Since then, the UKGC has proven to be one of the strictest and harshest regulators in Europe, often issuing very large penalties to operators which it deems to have breached the law.

Apart from the UKGC, operators in the UK market are also required to abide by the requirements of other regulators, including the Advertising Standards Authority, which imposes standards around advertising, including advertising in gambling, as well as the National Crime Agency, which is the Financial Intelligence Unit in the UK. Taxes are paid to a separate entity, HM Revenue & Customs.

Regulated Activities

All gambling activities which are either offered to UK customers, or which are operated from the UK are required to be licensed and regulated by the UKGC. Online games that are licensable includes:

  • Casino, including slots;
  • Live Casino;
  • Poker;
  • Bingo;
  • Sportsbetting;
  • Betting Exchange;
  • Horse-race betting;
  • Esports betting;
  • Lotteries (subject to restrictions, since this is a monopoly in the UK)

The UKGC also licenses business-to-business (B2B) operators as well as software suppliers.

Serviced Territories

The UKGC is a point of consumption regulator, and therefore it’s remit is to protect consumers in Great Britain only. However, there is no outright prohibition for non-UK residents to play on UKGC regulated websites, however previous media reports suggested that the UKGC would only accept a small percentage of the playerbase being from markets outside the UK. Where there is more than a minimal exposure to a market other than the UK market, the UKGC may expect operators to show proof of licensing in such other jurisdictions.

*DATASET ENTRIES*

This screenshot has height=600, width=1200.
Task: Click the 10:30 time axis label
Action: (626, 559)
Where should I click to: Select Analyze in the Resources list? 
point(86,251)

...

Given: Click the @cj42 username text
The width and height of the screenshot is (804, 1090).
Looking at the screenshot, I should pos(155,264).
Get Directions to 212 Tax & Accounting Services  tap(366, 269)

* * *

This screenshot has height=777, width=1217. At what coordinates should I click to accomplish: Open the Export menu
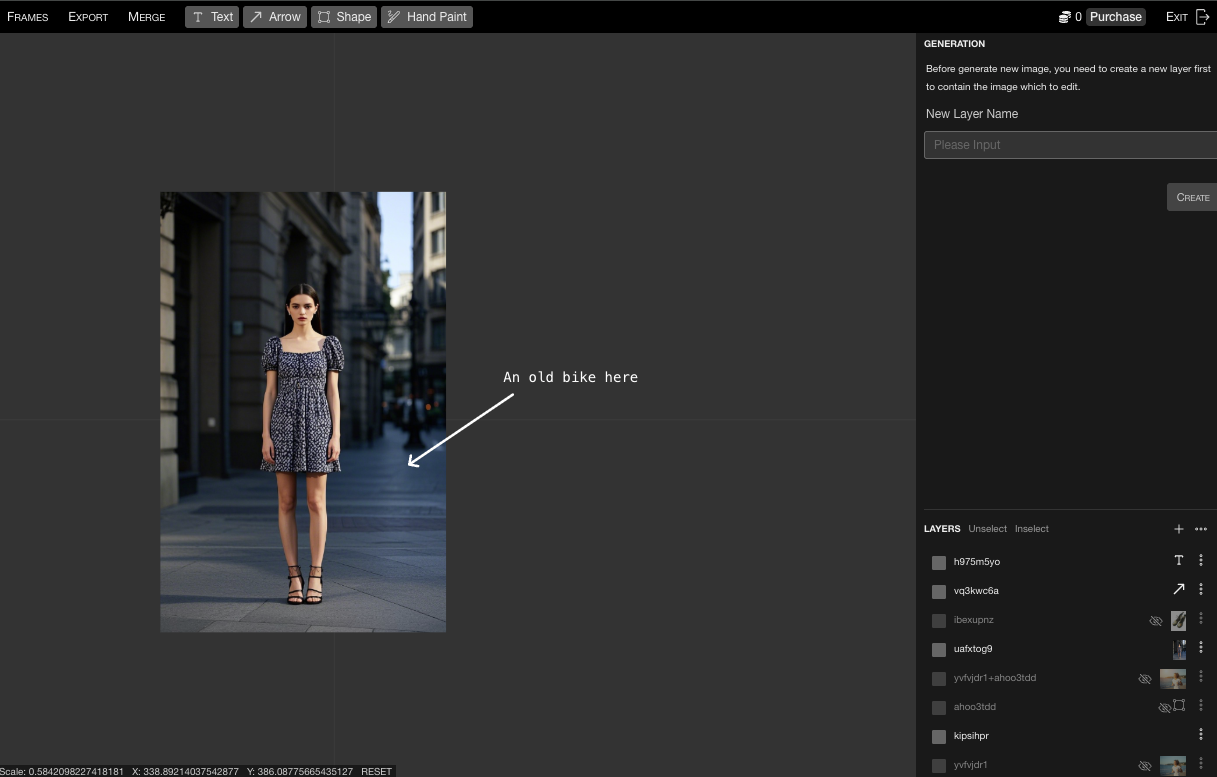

*ASSIGNED TASK A*
According to the passage on UK gambling regulation, why is the UKGC's remit limited to protecting consumers in Great Britain? Answer in one to three sentences.
*ASSIGNED TASK B*
Extend the passage on UK gambling regulation, starting after its final sentence.

*FINAL ANSWER A*
The UKGC's remit covers only consumers in Great Britain because it is a point of consumption regulator.

*FINAL ANSWER B*
The UKGC is not a ring-fenced market, and player liquidity is allowed with other jurisdictions, and this is particularly beneficial for operators offering peer-to-peer gambling such as betting exchange or a poker platform.

Licensed Operators

According to the UKGC’s Annual Report 2020 to 2021, there are currently 696 active remote licensees. It is understood that one operator may have multiple licenses issued by the Gambling Commission, in order to cover all its activities.

The British gambling industry generated gross gambling yield of £14.2 billion between April 2020 and March 2021. 22.1 million adults gambled in 2020, of which 12.1 million gambled online, with 50% of online gamblers using mobile.

A list of all operators licensed by the Gambling Commission can be accessed here.


The Gambling Commission is known to be one of the strictest and harshest gambling regulators in the world. It is often criticised as being ‘inquisitorial’ in nature. Legal requirements are drafted loosely and widely within legislation, for the UKGC to interpret them very narrowly and strictly during audits conducted. This has resulted in numerous very large fines issued to operators normally deemed to be reputable in most other jurisdictions.

The UKGC is also viewed as one of the strongest regulators in terms of its capacity to detect suspicious transactions involving fixed sporting events.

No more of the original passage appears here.